Pre-training: On randomly concatenated single-scene clips, using only the symmetric attention mask and optimizing

$L_{\rm pre}^{(n)} = \mathbb{E} \sum_{i=1}^n \| v - v_\theta(z_{t,i}, t, z_{T_i}) \|_2^2$

Supervised fine-tuning: On real multi-scene videos, interleaving the conditional loss $L_{\rm cond}$ (with probability $p$ ) and the non-conditional loss (probability $1-p$), teaching both fixed-length and auto-regressive generation.

Inference (Auto-Regressive Extension):

Encode existing segments, setting $t=0$ (clean context).
Sample noise and form noisy tokens for the new segment.
Construct masks (both symmetric and conditional).
Predict visual tokens for the new segment via masked-attention.
Decode to video frames and iterate for further extension.

5. Empirical Evaluation

On a dataset of 5,371 multi-scene videos (three prompts each), Mask $^2$ DiT yields the following performance:

Metric	Mask $^2$ DiT	CogVideoX
Visual Consistency	70.95%	55.01%
Semantic Consistency	23.94%	22.64%
Sequence Consistency	47.45%	38.82%
Fréchet Video Distance	720.01	835.35

Mask $^2$ DiT achieves a 15.94 pp gain in visual consistency and an 8.63 pp increase in sequence consistency relative to the DiT backbone. Qualitatively, actors, backgrounds, and visual styles exhibit high stability across segments, and each segment accurately matches its dedicated text prompt.
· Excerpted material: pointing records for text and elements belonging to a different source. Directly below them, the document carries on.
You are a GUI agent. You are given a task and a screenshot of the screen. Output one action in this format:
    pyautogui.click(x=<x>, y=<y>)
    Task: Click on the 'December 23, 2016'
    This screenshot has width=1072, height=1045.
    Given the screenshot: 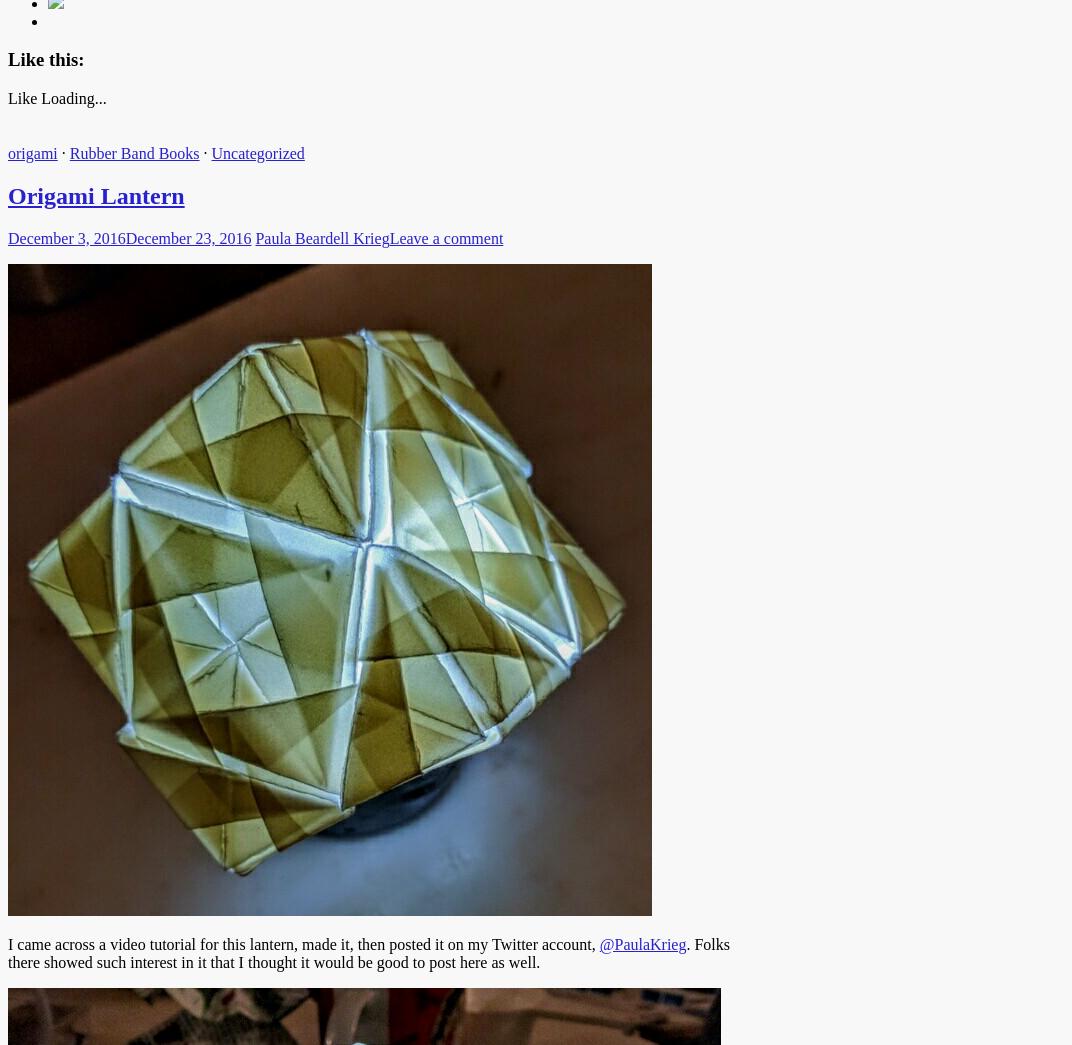 What is the action you would take?
    pyautogui.click(x=124, y=236)
    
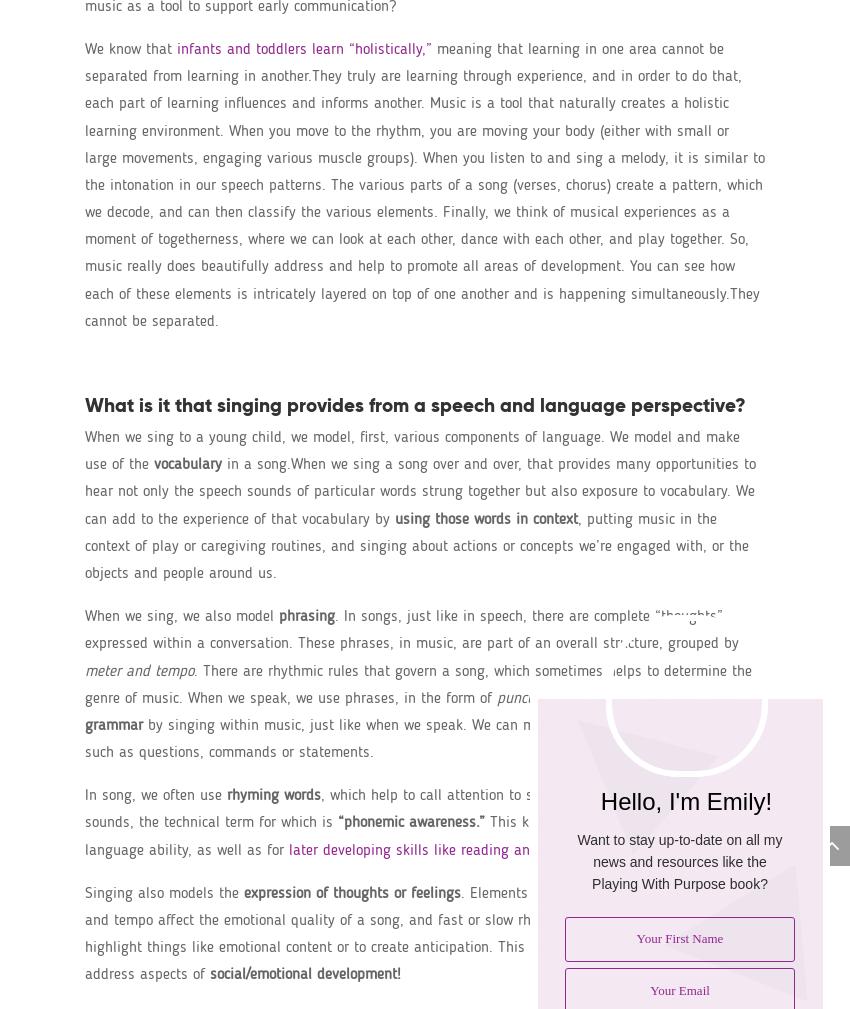  What do you see at coordinates (411, 630) in the screenshot?
I see `'. In songs, just like in speech, there are complete “thoughts” expressed within a conversation. These phrases, in music, are part of an overall structure, grouped by'` at bounding box center [411, 630].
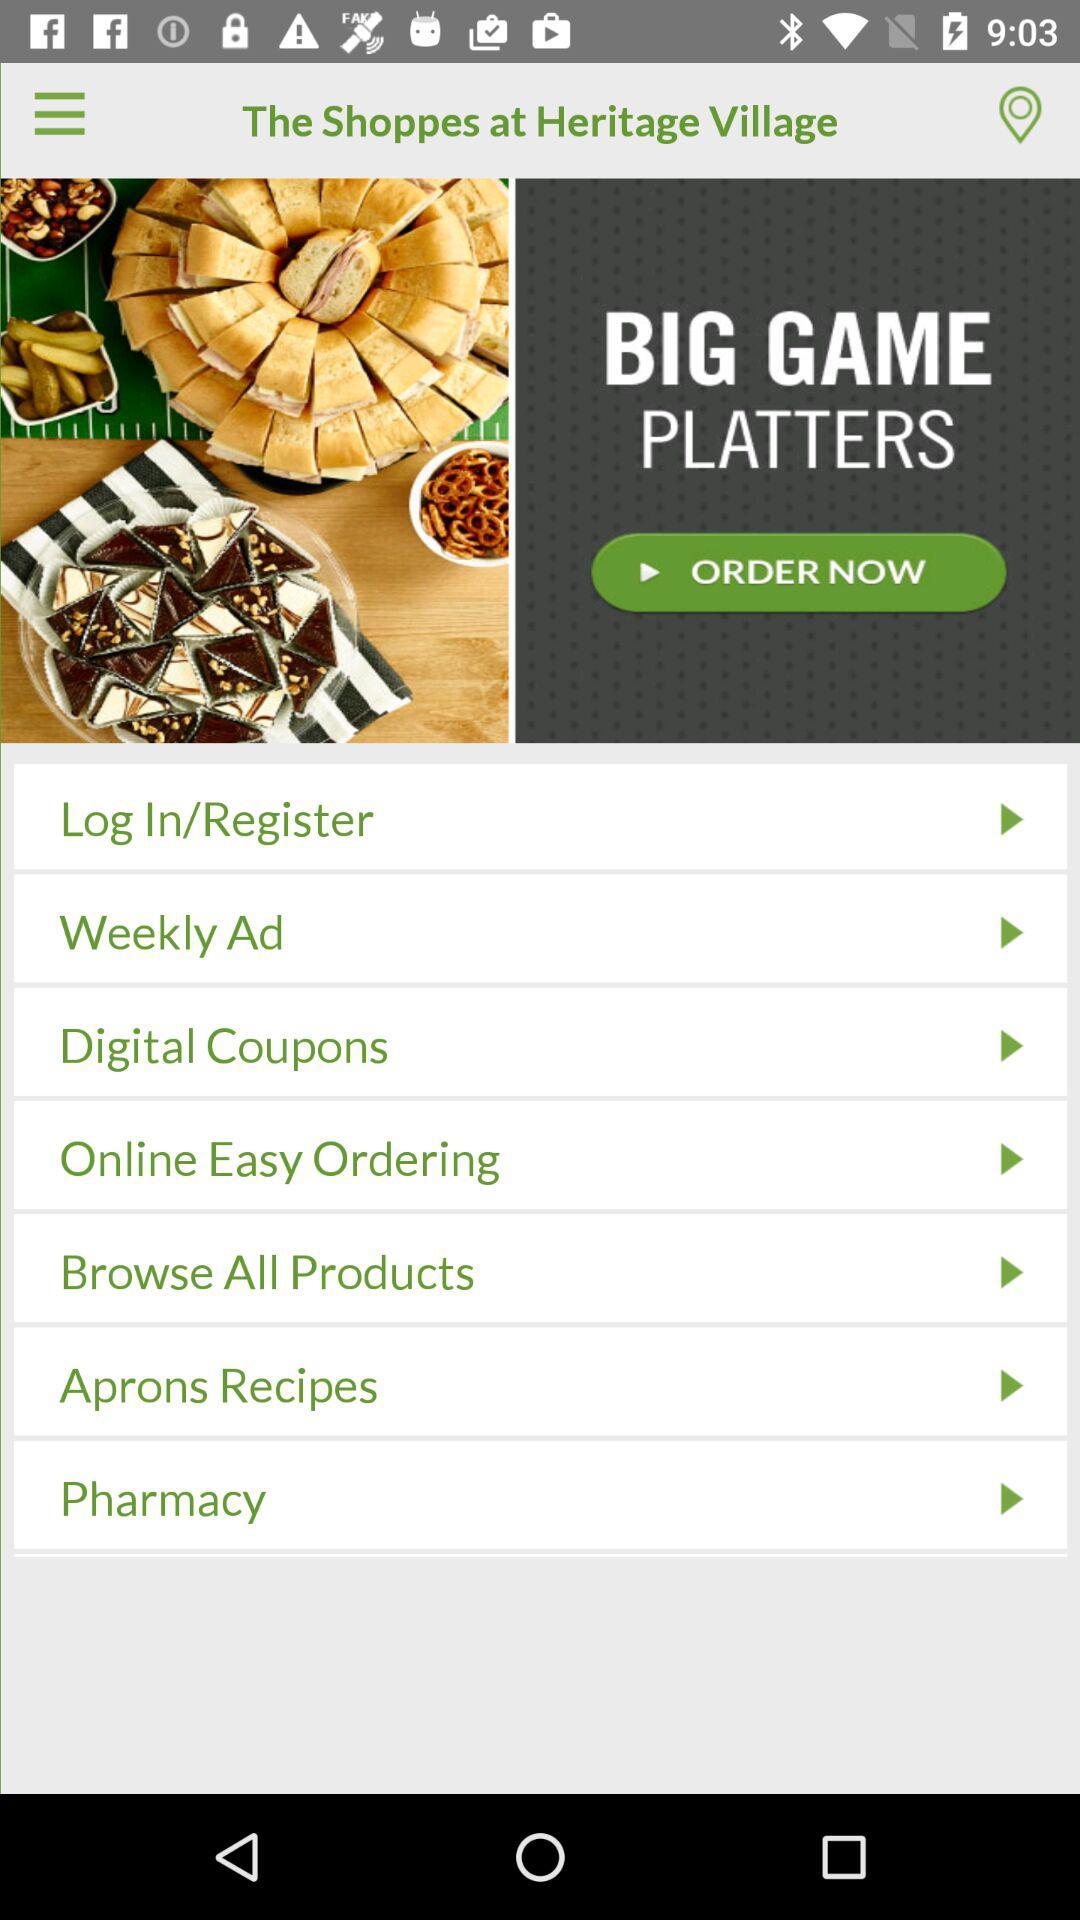 This screenshot has height=1920, width=1080. Describe the element at coordinates (1011, 1159) in the screenshot. I see `the icon to the right of online easy ordering` at that location.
Mask $^2$ DiT’s dual-mask paradigm is distinct in its segment-specific alignment and temporal continuity objectives for video. Prior works such as MDTv2 (Gao et al., 2023) and Mask $^2$ DiT for image synthesis (Zheng et al., 2023) use masking strategies—typically on spatial tokens or class-conditioning—for accelerated training and improved context modeling in image diffusion, but do not address segment-level textual grounding or auto-regressive scene compositionality required for multi-scene video. This highlights Mask $^2$ DiT's role in establishing prompt-segment alignments within long temporal video contexts.

7. Implications and Prospects

The dual-mask design in Mask $^2$ DiT demonstrates that precise segment-level prompt conditioning and temporal continuity can be achieved within a global self-attention framework by simple yet functionally powerful masking. The architecture enables both fixed-length and flexible, compositional video generation in an auto-regressive regimen. This approach extends the capabilities of DiT-based models, opening avenues for research into large-scale, high-coherence multi-scene video synthesis and providing a strong blueprint for further extensions in conditional and sequential generative modeling (Qi et al., 25 Mar 2025).